On the day of Pentecost, Peter and the apostles exercised their authority “the doors were opened to three thousand people, later to the gentiles.

The metaphor of ‘binding and loosing.’ This image is used by the Scribes, Rabbis and the teachers of the Law to assert their legislative authority in interpreting the Law.

It also has its significance with regard to doctrinal and judicial decisions; for example, in permitting certain things to do or forbidding them. It also suggests pardoning a sinner and if he does not listen to the elders, considering him as an outsider or foreigner.

In today’s Gospel, Jesus challenges us to know him personally and to serve him and love him as Lord, and he wants from each one of us our total, single-hearted response. So, the question is: Who is God for you? This question is one way of exploring the individual experiences of God.

The answers may vary. Some would biblically describe God as their Savior, Father, Creator, or Judge, while others give “personal” experiences which suggest intimacy, like, Brother, Friend, or Counselor.

Faith and knowledge are intimately related. No person who professes his belief in Christ, at the same time, would say that he does not know Christ. If we believe in Him, we must also have known Him.

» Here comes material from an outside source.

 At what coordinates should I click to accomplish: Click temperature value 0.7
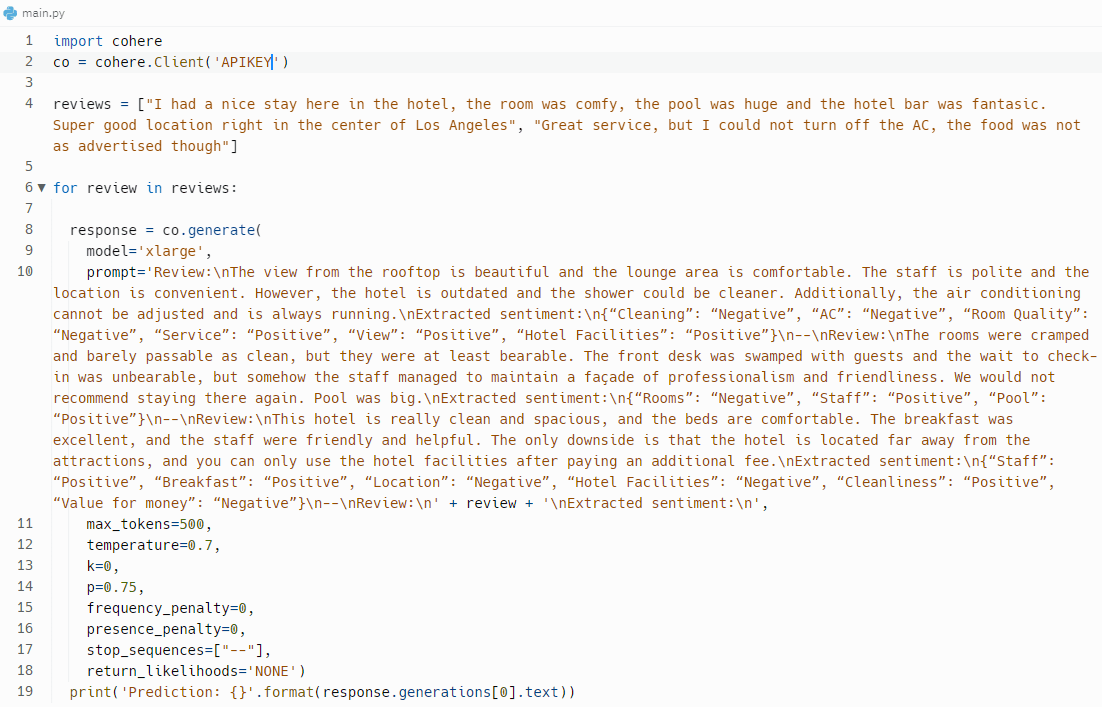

St. John equates believing with knowing. In his writings, we can find the phrase, “I have come to know and believe….” Thus, faith is about knowing God; faith is knowledge of God.

The gospel passage leads us to this relationship. Believing in Jesus constitutes knowledge about Him. Let us turn to the two important questions of Jesus. The first is, “Who do people say that I am?” and the second, “Who do you say that I am?”

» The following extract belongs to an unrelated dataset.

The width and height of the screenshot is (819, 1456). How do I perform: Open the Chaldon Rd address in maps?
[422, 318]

To the first question, the disciples responded: “Some say John the Baptist, others Elijah, still others Jeremiah or one of the prophets.” People, in other words, perceived Christ as a prophet.

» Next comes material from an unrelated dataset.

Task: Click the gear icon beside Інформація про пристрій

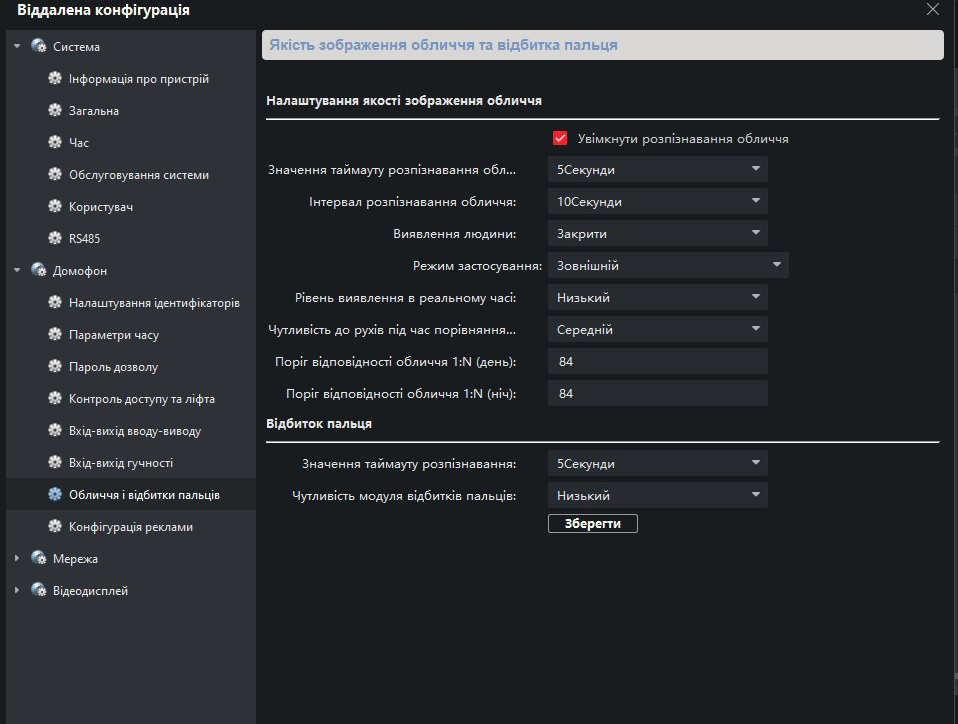Action: (x=55, y=79)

By asking the disciples what do people perceive about Him, Jesus suggests that other people can be a true source of our knowledge of God. In fact, this is our experience. When we were kids, the sources of our knowledge about God were our parents, catechists, and teachers.

All of them are our teachers of the faith. What they say or teach about God has been instrumental in the formation of our fledging faith. However, they are only one of the sources. What they say may not be sufficient.

In fact, when Jesus heard from his disciples the people’s perception about Him, he did not even say a word of approval or confirmation. Certainly, there is truth in what people said about Him, but not satisfactory.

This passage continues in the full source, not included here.